• Problem statement:
Check each line of the entries. Copy the ones that contain the string "next".

• Available records:

------------------------------------------------

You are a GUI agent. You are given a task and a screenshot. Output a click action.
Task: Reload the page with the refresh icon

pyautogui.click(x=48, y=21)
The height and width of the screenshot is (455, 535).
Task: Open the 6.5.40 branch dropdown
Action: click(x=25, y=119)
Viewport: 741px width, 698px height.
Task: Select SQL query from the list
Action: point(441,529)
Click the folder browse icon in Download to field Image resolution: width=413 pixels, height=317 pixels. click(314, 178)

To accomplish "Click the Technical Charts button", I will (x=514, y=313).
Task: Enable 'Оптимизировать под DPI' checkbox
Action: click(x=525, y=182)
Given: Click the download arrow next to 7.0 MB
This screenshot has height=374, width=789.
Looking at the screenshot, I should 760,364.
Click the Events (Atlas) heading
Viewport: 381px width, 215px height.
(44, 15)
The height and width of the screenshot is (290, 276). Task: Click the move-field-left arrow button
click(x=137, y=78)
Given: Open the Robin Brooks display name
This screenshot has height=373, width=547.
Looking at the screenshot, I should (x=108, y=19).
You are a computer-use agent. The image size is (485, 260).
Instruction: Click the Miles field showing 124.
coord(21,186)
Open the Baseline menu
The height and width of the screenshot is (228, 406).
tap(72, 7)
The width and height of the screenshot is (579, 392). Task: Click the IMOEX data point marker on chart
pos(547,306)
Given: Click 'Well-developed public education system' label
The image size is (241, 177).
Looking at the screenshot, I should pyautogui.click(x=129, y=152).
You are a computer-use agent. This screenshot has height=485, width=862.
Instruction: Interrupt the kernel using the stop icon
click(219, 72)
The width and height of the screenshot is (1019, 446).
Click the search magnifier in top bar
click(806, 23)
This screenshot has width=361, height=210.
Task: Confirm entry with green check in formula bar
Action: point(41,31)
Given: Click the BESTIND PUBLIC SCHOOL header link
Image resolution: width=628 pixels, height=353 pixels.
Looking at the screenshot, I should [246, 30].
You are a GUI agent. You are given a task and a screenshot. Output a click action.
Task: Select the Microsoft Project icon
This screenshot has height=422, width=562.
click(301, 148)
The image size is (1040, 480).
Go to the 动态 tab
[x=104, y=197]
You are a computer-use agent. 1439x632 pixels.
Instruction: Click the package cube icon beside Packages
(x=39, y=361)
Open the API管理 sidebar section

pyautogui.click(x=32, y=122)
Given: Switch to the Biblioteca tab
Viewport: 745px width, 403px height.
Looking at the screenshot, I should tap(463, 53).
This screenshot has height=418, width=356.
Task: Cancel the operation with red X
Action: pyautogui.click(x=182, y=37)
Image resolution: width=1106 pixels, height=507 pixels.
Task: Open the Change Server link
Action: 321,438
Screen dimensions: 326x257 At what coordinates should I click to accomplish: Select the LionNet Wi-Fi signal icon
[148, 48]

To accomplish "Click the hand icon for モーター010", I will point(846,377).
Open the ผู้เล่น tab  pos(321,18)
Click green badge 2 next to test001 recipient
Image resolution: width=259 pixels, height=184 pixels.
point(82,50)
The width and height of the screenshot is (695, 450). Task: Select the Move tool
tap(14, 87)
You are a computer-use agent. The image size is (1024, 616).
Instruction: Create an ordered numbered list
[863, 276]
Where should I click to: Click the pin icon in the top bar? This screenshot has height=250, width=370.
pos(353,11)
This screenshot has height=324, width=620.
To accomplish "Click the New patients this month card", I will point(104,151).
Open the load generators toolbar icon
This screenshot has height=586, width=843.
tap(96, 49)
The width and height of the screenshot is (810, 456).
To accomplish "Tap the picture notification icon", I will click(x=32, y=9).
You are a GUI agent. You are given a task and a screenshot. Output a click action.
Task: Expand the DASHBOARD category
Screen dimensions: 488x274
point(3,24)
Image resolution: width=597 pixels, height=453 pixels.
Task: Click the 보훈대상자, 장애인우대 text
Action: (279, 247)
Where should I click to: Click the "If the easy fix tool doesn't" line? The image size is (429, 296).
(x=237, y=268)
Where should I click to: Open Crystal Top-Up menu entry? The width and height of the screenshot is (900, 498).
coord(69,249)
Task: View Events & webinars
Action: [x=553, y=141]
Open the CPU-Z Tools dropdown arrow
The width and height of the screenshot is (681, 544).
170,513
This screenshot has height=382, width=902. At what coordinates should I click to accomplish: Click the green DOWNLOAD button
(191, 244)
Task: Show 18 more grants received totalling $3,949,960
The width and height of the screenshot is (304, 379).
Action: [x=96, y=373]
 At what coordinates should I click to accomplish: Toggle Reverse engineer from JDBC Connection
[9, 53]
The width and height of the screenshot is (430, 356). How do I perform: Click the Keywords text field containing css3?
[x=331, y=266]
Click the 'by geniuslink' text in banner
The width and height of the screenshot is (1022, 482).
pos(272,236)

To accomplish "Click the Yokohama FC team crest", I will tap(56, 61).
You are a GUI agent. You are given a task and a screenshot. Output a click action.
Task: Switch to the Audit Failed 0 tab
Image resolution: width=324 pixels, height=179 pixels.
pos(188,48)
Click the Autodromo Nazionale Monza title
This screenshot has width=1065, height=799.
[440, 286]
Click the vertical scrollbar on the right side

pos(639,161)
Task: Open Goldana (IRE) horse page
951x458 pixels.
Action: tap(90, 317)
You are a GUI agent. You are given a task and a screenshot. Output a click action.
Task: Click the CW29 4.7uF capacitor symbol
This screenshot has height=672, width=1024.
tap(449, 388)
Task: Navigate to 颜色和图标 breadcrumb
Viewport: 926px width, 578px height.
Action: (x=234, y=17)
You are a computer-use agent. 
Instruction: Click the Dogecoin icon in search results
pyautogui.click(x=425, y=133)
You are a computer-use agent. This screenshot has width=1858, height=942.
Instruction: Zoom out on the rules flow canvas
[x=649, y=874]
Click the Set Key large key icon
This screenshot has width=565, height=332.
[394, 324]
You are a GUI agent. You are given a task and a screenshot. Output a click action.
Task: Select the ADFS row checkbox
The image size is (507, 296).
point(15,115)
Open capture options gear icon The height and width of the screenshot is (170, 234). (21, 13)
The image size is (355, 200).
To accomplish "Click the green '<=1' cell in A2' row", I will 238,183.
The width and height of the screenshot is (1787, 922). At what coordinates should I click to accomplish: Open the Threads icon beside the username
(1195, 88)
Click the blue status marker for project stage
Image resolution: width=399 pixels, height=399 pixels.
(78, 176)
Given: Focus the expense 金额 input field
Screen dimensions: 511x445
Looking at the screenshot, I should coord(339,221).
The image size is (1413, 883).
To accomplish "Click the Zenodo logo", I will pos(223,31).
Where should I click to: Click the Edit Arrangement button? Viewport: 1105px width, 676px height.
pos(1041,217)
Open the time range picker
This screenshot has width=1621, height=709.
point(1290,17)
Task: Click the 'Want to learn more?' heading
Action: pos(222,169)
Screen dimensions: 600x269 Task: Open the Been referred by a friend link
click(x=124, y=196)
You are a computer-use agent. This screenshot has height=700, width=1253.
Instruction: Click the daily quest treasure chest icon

------------------------------------------------

• Exercise solution:
Given: Click the download arrow next to 7.0 MB
Click green badge 2 next to test001 recipient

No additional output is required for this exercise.